Raza became a regular presence in the early 2000s as India’s television news industry was growing and becoming more specialized. He discussed surgical strikes and ceasefire violations on platforms like Times Now and NDTV, using language that seemed methodical, almost cautious. While viewers watched Raza for stability, investors might watch markets for volatility. His moderation was notable in a time when indignation was becoming more and more prevalent.
Many viewers have a recollection of the Siachen Glacier location for the award-winning episode of his television series “Line of Duty.” Rifles slung against merciless cold, soldiers marching across white silence, breath evident in the air. As India’s first military reality show, the documentary was recognized in Rome in 2005 and added to the Limca Book of Records. One gets the impression from watching those episodes that Raza was attempting to close a gap by introducing civilians to the lived realities of soldiers stationed far from home.
He was a prolific writer as well. Books like No Peace over Kashmir and Low-Intensity Conflicts and Wars showed a mind struggling with hard realities. He was neither reflexively conciliatory nor blindly hawkish. This ambiguity occasionally irritated viewers who were looking for clarification. But maybe that was the idea. He frequently implied that security policy is rarely pure.

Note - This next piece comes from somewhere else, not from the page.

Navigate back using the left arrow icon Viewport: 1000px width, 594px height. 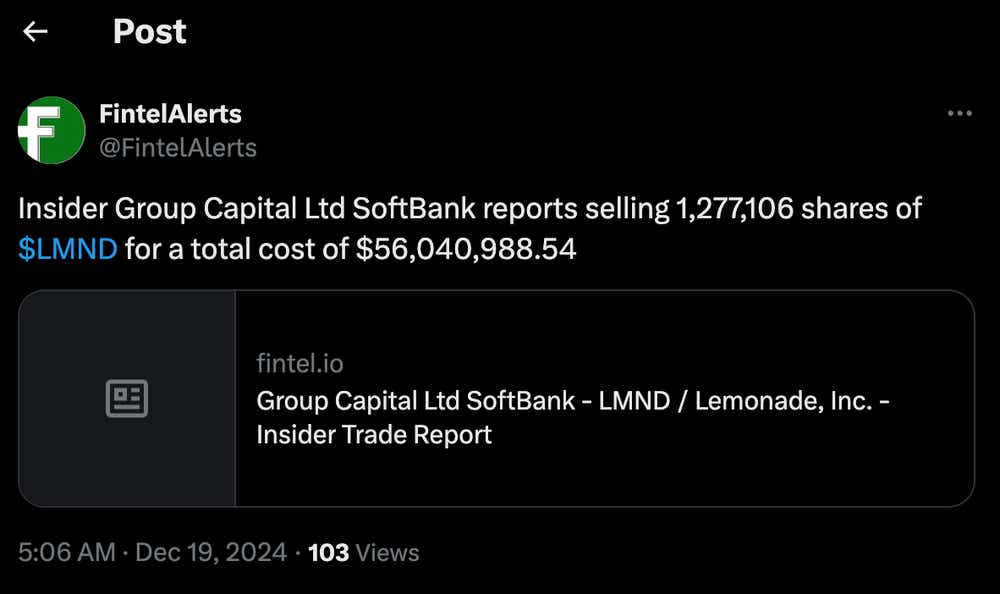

The news sparked a quick response from colleagues. Journalists who recalled late-night arguments said he was surprisingly kind off-camera, firm in disagreement, and generous with praise. He seems to have come from a bygone era of television, before panelists routinely spoke over one another and hashtags controlled the tone. One observes how frequently he paused before responding when watching clips that have been reposted on social media. On TV, silence is dangerous. Still, he used it.
His death seems symbolic as well. The conversation about India’s security has become louder, more divisive, and occasionally less nuanced. Today’s analysts frequently perform certainty. Raza hardly ever did. Whether that style will endure in the fast-paced, spectacle-driven media landscape of today is still up in the air. However, his impact might be subtle, influencing younger pundits who used to observe him from the corners of the newsroom.
Small groups gathered outside Fortis Hospital in Gurugram, where he passed away. They included former coworkers, friends from the policy community, and a few uniformed officers paying their respects. The scene was typical: Golf Course Road was bustling with traffic, glass doors sliding open. Nevertheless, it signaled the end of something more significant than a career for those who followed his work.
His family and a body of work that made an imperfect but sincere effort to make sense of a complex region are what survive him. The security issues facing India have not gotten any easier. If anything, they have grown more complex and intertwined with both internal and international rivalries.
As the tributes are being given, it seems that many people are grieving not just for the man but also for the measured, knowledgeable, and sometimes cynical temperament he embodied. That quality seems uncommon when the volume is increasing.
When Major Maroof Raza dies, a certain rhythm of discussion about war and peace also dies. It will be interesting to see if that cadence is maintained by the following generation.